Changing Interactors for Progressing Through Mitosis

What is the functional significance of Bora degradation before mitotic entry by the same protein (Plk1) that it activates? A possible explanation is that the cdk1/AURKA/Plk1 signaling cascade generating the mitotic entry signal (43) must timely switch toward other pathways to sustain spindle assembly and mitotic progression. Evidence summarized below supports the notion that lowering Bora levels is necessary to make AURKA available to other partners. Immunoprecipitation experiments indicate that AURKA complexes containing Bora or TPX2 are distinct and that artificially increasing Bora levels – through Plk1 inactivation – changes the stoichiometry and decreases the amount of TPX2 bound to AURKA (41). In addition, AURKA localization to spindle poles, mediated by Cep192 and TPX2 (see below), is altered when Bora levels are increased by overexpression or by Plk1 inactivation (41). This is likely accounting for the proposed role of Plk1 in AURKA centrosomal localization (38, 60) and further indicates that the Bora/Plk1 complex is able to compete with other AURKA activating/localizing partners.

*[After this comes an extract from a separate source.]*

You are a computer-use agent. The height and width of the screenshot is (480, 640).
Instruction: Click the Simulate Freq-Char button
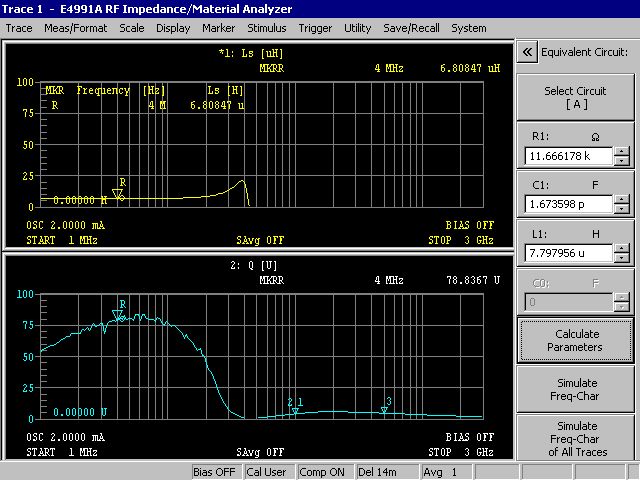574,389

Together, these observations suggest that AURKA activity initially needs to be focused toward the Plk1 kinase; this activates the AURKA–Plk1–cdk1 loop, until a threshold is reached and the cell is committed toward mitosis (43, 61). Now AURKA and Plk1 kinases must be properly redirected toward their mitotic activators and substrates to coordinate mitotic entry with centrosomal and spindle processes (Figure 1). How does Plk1 remain active in mitosis when Bora is degraded? On the one hand, the accessibility of Thr-210 may not represent a limiting factor in mitosis, when high cdk1 activity creates abundant PBD-docking sites. On the other hand, recent data indicate that although Bora levels are strongly reduced in mitosis, a residual fraction exists (45), and it is responsible of Plk1 activation throughout the division process (62). An independent protein, Furry, has been described to activate Plk1 through AURKA, with a mechanism comparable to Bora (63). It will be interesting to investigate whether this redundancy underlies subcellular, temporal, or cell-type specificity. Most importantly, Cep192 emerging scaffolding functions may bypass the requirement for Bora in the AURKA/Plk1 axis at centrosomes.

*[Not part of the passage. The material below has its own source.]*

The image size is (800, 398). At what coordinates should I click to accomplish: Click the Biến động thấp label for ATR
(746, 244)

The AURKA/Plk1/Cep192 Axis Controls Centrosome Maturation and Separation

The drop in Bora levels following Plk1 activation may ensure that centrosomal processes leading to spindle assembly, depending on other AURKA containing complexes, start only when the mitotic entry signaling cascade is fully active. The centrosomal protein Cep192, involved in both centrosome maturation and separation (39, 64), appears as a key coordinator of AURKA and Plk1 activity at this stage. Cep192 was first shown to trigger dimerization-driven AURKA activation at centrosomes in Xenopus egg extracts (65) and was later confirmed as a key AURKA centrosomal activator in mammalian cells (42, 66). Cep192-bound AURKA is highly active compared to the Bora- or TPX2-bound pools (42, 65). In human cells, the interaction between AURKA and Cep192 is reported from S phase (42); the strong increase in centrosomal Cep192 at mitotic entry, just before centrosome separation (39, 64), suggests that more Cep192–AURKA centrosomal complexes exist at this stage, in agreement with the proposed requirement of freeing AURKA from Bora-containing complexes. Importantly, Plk1 has recently been shown to be a part of the AURKA/Cep192 axis driving centrosome maturation (Figure 1, central box): Cep192 acts as a scaffold for both Plk1 and AURKA and is the key recruiting factor for the kinases at centrosomes, with Plk1 binding following that of AURKA (39, 42, 66). Cep192 brings AURKA and Plk1 in close proximity thereby enabling Plk1Thr-210 phosphorylation (42, 66). AURKA-activated Plk1 creates its own PBD-docking site on Cep192 by phosphorylating Cep192Thr-44 (42, 66); a subsequent AURKA-independent PBD-docking site centered on Cep192Ser-995 has been reported (42), although the separation of the functional roles of Thr-44 and Ser-995 needs further investigation.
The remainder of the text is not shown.